Create and Register a Response Part Renderer
The final step is to display a button in the Chat UI to allow users to execute the command. This is done by creating a new Response Part Renderer. The renderer is registered to handle CommandChatResponseContent, ensuring that the Chat UI calls it whenever a corresponding content type is part of the response.
The following example code shows the corresponding response renderer, you can review the full code here.
canHandleMethod: Determines whether the renderer can handle the response part. If the response is of typeCommandChatResponseContent, it returns a positive value, indicating it can process the content.renderMethod: Displays a button if the command is enabled. If the command is not executable globally, a message is shown.onCommandMethod: Executes the command when the button is clicked.
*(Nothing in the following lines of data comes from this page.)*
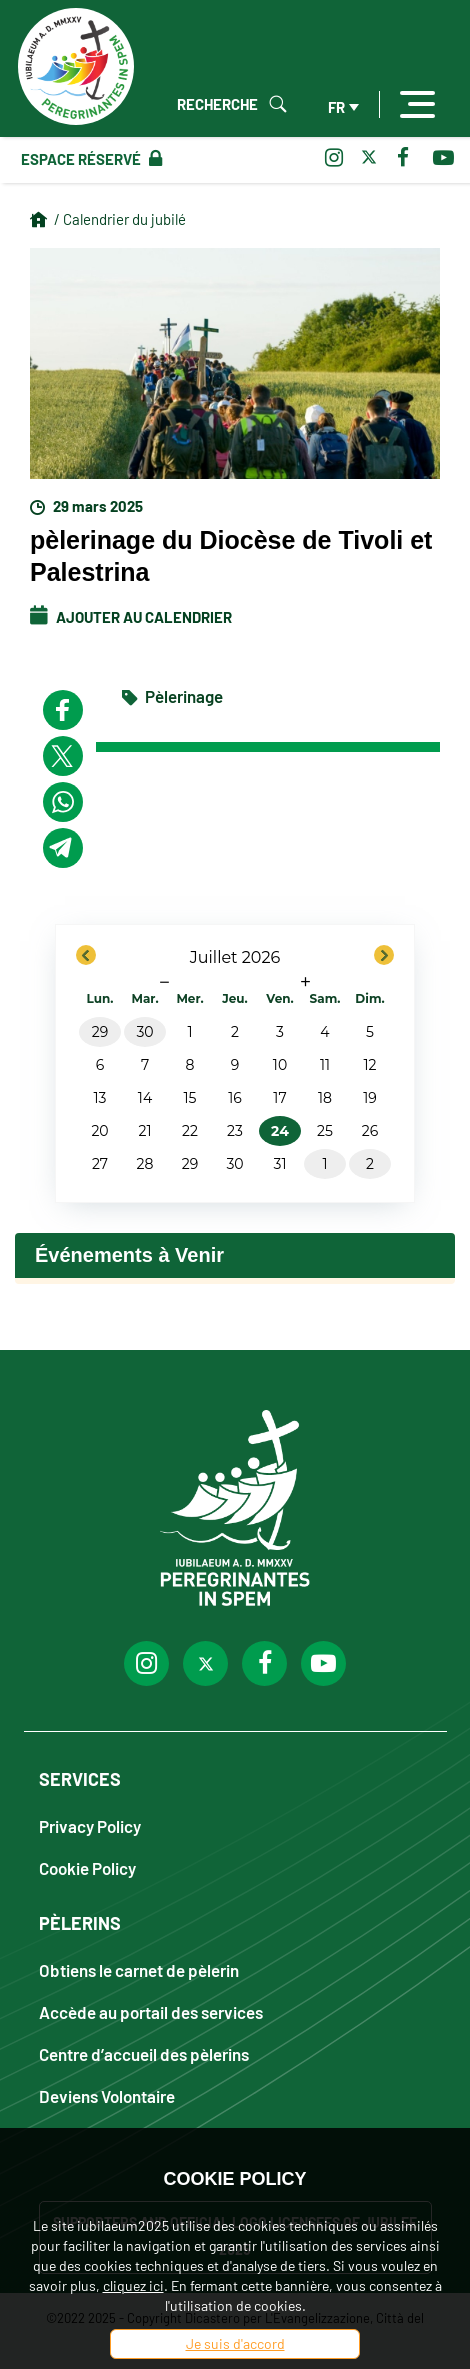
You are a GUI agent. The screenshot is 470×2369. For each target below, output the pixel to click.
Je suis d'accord (235, 2343)
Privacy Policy (90, 1825)
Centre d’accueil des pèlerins (144, 2053)
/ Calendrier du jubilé (120, 219)
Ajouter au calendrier (131, 617)
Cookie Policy (87, 1867)
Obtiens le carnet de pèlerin (139, 1969)
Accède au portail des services (151, 2011)
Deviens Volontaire (107, 2095)
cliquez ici (133, 2285)
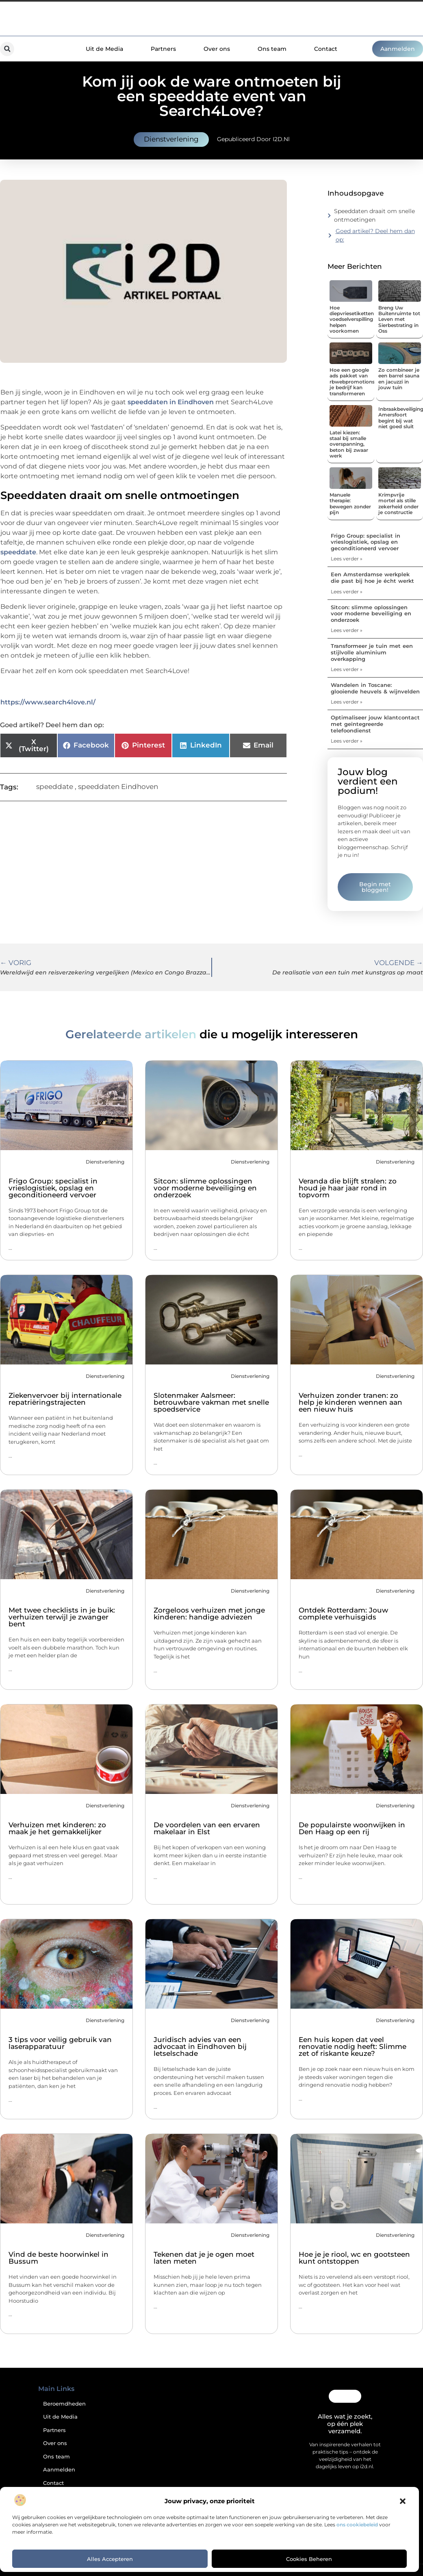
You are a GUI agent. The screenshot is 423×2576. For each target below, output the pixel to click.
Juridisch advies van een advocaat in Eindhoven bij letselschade (200, 2046)
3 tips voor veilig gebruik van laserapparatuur (60, 2043)
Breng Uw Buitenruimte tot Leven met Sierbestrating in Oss (399, 319)
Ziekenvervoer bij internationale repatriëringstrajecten (65, 1398)
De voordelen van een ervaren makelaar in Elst (207, 1828)
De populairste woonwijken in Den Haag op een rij (352, 1828)
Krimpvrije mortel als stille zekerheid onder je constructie (398, 503)
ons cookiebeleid (357, 2525)
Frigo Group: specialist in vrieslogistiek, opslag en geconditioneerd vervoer (365, 541)
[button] (403, 2501)
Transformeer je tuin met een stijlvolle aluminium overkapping (372, 652)
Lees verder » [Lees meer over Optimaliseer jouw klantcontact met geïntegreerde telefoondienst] (346, 741)
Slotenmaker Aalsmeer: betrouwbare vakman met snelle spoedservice (211, 1402)
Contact (325, 48)
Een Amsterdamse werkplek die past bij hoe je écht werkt (372, 577)
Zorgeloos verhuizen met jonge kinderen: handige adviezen (209, 1613)
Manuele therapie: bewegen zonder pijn (350, 503)
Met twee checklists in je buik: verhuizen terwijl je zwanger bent (62, 1617)
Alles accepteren (110, 2559)
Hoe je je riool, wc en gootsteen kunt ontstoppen (354, 2257)
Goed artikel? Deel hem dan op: (375, 235)
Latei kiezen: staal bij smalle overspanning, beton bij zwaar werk (349, 444)
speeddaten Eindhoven (118, 786)
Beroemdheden (64, 2404)
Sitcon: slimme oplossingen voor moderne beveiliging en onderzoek (371, 613)
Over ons (217, 48)
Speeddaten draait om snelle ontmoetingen (374, 215)
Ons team (272, 48)
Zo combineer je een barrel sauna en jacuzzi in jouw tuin (398, 378)
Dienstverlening (171, 139)
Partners (163, 48)
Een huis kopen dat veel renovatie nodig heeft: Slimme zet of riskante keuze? (352, 2046)
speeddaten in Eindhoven (171, 402)
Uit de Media (104, 48)
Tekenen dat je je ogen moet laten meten (204, 2257)
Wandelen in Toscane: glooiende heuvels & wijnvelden (375, 688)
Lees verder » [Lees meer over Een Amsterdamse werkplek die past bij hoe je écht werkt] (346, 591)
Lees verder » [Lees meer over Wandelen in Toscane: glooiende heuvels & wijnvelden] (346, 702)
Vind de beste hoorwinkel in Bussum (58, 2257)
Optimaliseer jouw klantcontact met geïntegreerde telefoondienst (375, 723)
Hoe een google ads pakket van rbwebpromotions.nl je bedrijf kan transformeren (355, 382)
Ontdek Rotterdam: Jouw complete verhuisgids (343, 1613)
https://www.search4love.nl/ (47, 702)
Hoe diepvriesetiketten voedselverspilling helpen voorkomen (352, 319)
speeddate (18, 552)
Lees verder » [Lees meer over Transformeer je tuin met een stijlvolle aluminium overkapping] (346, 669)
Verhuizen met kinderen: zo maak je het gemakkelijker (57, 1828)
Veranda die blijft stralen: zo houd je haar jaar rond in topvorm (348, 1188)
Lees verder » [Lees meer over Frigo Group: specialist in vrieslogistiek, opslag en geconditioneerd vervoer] (346, 559)
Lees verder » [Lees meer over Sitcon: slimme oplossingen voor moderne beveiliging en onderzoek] (346, 630)
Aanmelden (59, 2470)
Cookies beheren (309, 2559)
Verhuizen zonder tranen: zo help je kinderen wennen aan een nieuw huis (350, 1402)
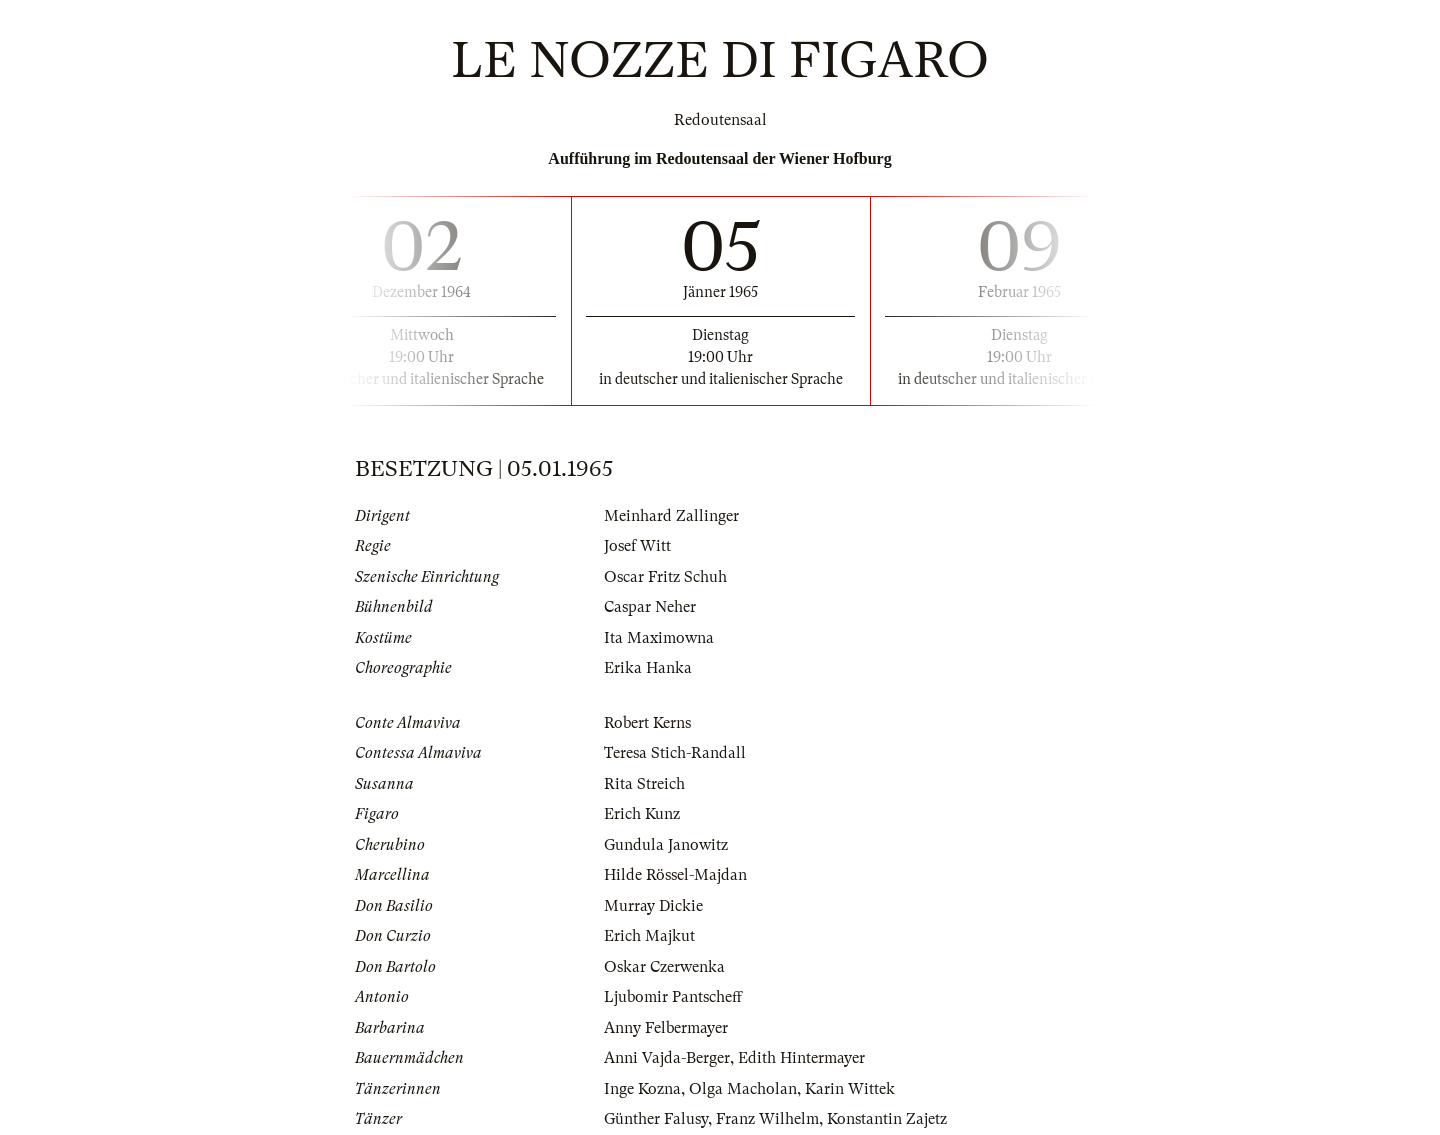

canHandle(response: ChatResponseContent): number {
if (isCommandChatResponseContent(response)) {
return 10;
}
return -1;
}
render(response: CommandChatResponseContent): ReactNode {
const isCommandEnabled = this.commandRegistry.isEnabled(response.command.id);
return (
isCommandEnabled ? (
<button className='viri-button main' onClick={this.onCommand.bind(this)}>{response.command.label}</button>
) : (
<div>The charting command has the id "{response.command.id}" but it is not executable globally from the Chat window.</div>
)
);
}
private onCommand(arg: AIChatCommandArguments): void {
this.commandService.executeCommand(arg.command.id);
}
Finally, the custom response renderer needs to be registered:
bind(ChatResponsePartRenderer).to(CommandPartRenderer).inSingletonScope();
By following the steps outlined, you can transform an LLM response into custom and optionally actionable UI controls within ViRi AI. See the ViRi documentation on how the example looks integrated in a tool. This approach enables users to interact with the AI-powered Chat UI more efficiently, e.g. allowing executing charting commands directly from the suggestions provided.